Reputation: 1700
I need to remove the entire sentence from the string if it is containing a pattern. Here I have the pattern "Link" or "link", if it is present in the string, I need to remove the entire sentence containing it.
std::string subject = "This is previous sentence. This can be any sentences. Link 2.1.19.3 [Example]. This is can be any other sentence. This is next sentence.";
std::string removeRedundantString(std::string subject)
{
std::string removeSee = subject;
std::smatch match;
std::regex redundantSee("(Link.*$)");
if (std::regex_search(subject, match, redundantSee))
{
removeSee = std::regex_replace(subject, redundantSee, "");
}
}
Expected Output :
This is previous sentence. This can be any sentences.This is can be any other sentence. This is next sentence.
Actual Output :
This is previous sentence. This can be any sentences.
The above actual output is coming because of regex used "(Link.*$)"
which remove the sentences starting from Link to the end of the string.
I am not able to figure out what regex is used to get the expected output.
Here are the different test cases I need to test :
Testcase 1:
std::string subject = "Note this is second pattern, Ops that next the scheduler; link the amount for the full list of docs. The number of value varies from 0 to 4.";
Output: Note this is second pattern, Ops that next the scheduler;The number of value varies from 0 to 4.
Testcase 2:
std::string subject = "This is another pattern. (Link Doc::78::hello::Core::mount). Since this patern includes non-numeric value.";
Output : This is another pattern.Since this patern includes non-numeric value.
Any help would be appreciated.
Upvotes: 5
Views: 353
Reputation: 153
In the first place, is good for you to keep in mind that the end of a string is not the next .
character, it's the end of memory region that the variable subject
refers to. So, when you match the end of the string, the regex engine will go to the end of that memory.
For instance, we can have string str = ".......................";
and the end of the string will be the last .
character.
What you are trying to do, I suppose, is match the word "link" until the next .
. For this, you should define a charset (consisting of upper and lowercase letters, numbers, spaces, and colon characters, according to your testcases).
A regex resembling this one link([0-9a-z ]*)\.
can be used.
Also, before you use those, I suggest you test your regexes in some places, like RegExr.
Upvotes: 0
Reputation: 627087
I'd recommend
std::regex redundantSee(R"(\W*\b[Ll]ink\b(?:\d+(?:\.\d+)*|[^.])*[.?!])")
See its online demo.

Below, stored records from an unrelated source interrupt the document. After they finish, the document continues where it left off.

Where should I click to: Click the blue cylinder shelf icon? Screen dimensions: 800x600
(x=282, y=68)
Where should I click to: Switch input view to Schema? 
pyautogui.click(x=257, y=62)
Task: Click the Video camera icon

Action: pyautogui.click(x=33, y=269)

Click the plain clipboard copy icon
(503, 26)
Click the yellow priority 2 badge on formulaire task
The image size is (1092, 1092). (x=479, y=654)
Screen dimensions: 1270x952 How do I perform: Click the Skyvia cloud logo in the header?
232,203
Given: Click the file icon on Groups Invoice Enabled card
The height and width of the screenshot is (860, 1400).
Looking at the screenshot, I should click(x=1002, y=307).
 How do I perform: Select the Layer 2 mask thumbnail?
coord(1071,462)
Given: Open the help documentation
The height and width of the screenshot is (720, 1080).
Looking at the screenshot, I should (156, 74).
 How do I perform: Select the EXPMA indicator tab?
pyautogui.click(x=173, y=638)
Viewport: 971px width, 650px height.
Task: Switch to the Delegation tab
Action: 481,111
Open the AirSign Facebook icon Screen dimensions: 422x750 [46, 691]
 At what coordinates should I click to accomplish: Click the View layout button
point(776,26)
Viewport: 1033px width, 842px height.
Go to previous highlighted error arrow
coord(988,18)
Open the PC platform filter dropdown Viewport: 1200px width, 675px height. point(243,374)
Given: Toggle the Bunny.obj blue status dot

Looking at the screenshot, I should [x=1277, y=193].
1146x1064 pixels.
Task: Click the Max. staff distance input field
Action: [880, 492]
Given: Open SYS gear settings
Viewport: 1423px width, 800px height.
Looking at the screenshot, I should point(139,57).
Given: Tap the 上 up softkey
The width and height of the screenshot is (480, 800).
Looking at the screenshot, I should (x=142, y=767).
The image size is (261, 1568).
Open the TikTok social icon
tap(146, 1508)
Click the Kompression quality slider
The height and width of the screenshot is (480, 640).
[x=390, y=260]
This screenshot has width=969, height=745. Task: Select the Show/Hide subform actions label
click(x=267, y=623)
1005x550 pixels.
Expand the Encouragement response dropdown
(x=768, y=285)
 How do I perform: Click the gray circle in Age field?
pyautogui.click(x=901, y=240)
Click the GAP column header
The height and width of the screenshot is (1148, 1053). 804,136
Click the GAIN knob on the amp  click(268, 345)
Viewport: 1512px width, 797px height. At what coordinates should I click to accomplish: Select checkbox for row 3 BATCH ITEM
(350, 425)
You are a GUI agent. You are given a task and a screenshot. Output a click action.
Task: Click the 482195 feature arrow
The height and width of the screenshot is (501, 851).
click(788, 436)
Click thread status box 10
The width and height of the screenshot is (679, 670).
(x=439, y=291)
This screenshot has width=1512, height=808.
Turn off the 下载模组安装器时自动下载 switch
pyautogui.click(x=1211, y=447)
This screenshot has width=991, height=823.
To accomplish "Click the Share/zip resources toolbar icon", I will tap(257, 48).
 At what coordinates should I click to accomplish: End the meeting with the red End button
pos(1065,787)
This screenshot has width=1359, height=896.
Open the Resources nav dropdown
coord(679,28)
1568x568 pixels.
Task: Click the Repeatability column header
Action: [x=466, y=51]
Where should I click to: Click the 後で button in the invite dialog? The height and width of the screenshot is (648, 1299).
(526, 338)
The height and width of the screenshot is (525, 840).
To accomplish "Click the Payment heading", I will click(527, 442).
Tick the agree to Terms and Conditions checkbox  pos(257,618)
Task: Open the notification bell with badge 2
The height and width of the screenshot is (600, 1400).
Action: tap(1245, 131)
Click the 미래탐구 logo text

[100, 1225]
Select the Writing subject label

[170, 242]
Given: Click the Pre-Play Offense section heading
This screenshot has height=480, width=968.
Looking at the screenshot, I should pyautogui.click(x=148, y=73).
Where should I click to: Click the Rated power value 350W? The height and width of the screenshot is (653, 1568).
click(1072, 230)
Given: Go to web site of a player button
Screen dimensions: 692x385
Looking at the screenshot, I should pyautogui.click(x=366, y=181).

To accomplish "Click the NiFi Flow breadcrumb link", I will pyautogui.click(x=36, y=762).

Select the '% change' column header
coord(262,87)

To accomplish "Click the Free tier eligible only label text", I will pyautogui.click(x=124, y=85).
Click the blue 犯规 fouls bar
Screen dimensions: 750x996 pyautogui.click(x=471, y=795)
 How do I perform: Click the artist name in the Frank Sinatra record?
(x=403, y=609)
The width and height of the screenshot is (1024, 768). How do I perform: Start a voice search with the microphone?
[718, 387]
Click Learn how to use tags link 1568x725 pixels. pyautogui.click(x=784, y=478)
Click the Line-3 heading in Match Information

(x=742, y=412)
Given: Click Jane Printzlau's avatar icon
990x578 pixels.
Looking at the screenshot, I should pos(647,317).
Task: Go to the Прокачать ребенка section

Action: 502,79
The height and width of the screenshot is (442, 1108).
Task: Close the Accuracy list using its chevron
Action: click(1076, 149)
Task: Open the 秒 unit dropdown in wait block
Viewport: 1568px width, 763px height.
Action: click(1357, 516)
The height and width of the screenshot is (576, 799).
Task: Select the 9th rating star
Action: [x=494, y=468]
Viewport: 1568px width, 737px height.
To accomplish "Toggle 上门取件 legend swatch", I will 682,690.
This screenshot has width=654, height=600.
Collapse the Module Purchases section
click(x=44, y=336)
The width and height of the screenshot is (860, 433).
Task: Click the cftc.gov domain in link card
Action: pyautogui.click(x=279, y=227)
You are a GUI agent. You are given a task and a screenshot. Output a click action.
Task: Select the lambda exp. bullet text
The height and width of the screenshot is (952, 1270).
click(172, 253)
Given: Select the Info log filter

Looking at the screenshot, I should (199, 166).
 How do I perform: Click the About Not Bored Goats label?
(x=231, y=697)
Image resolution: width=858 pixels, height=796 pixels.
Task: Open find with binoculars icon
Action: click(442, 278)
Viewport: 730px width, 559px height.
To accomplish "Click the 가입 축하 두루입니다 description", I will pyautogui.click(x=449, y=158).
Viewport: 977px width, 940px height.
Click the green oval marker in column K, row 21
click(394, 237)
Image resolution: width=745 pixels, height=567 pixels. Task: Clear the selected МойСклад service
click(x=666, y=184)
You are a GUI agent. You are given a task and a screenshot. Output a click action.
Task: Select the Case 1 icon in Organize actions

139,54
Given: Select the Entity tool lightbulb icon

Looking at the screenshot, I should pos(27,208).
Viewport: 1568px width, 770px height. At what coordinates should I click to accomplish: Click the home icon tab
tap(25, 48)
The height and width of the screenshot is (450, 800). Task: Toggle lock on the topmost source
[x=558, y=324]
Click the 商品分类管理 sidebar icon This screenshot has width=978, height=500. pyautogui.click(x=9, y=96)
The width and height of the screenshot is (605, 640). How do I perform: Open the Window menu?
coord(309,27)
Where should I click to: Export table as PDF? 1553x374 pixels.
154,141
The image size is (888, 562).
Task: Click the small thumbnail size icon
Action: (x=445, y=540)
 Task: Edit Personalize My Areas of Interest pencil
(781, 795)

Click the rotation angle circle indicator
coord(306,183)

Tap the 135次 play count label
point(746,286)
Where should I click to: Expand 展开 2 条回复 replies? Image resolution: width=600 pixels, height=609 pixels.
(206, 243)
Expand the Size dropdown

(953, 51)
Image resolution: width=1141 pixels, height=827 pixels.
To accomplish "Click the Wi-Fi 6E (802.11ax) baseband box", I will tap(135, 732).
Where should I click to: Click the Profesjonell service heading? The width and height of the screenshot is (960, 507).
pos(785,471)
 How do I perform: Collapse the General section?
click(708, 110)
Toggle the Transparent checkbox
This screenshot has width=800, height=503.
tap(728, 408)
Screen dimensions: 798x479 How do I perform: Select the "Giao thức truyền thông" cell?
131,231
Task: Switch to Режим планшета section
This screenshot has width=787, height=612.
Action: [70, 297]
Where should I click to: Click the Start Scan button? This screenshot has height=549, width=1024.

Note the raw string literal syntax, R"(...)"
. The string pattern can be simply put inside instead of ...
without any additional escaping.
Regex details:
\W*
- zero or more non-word chars\b
- a word boundary[Ll]ink
- Link
or link
word\b
- a word boundary(?:\d+(?:\.\d+)*|[^.])*
- zero or more sequences of
\d+(?:\.\d+)*
- one or more digits followed with zero or more sequences of .
and one or more digits|
- or[^.]
- any char other than a .
[.?!]
- a ?
, .
or !
.Upvotes: 3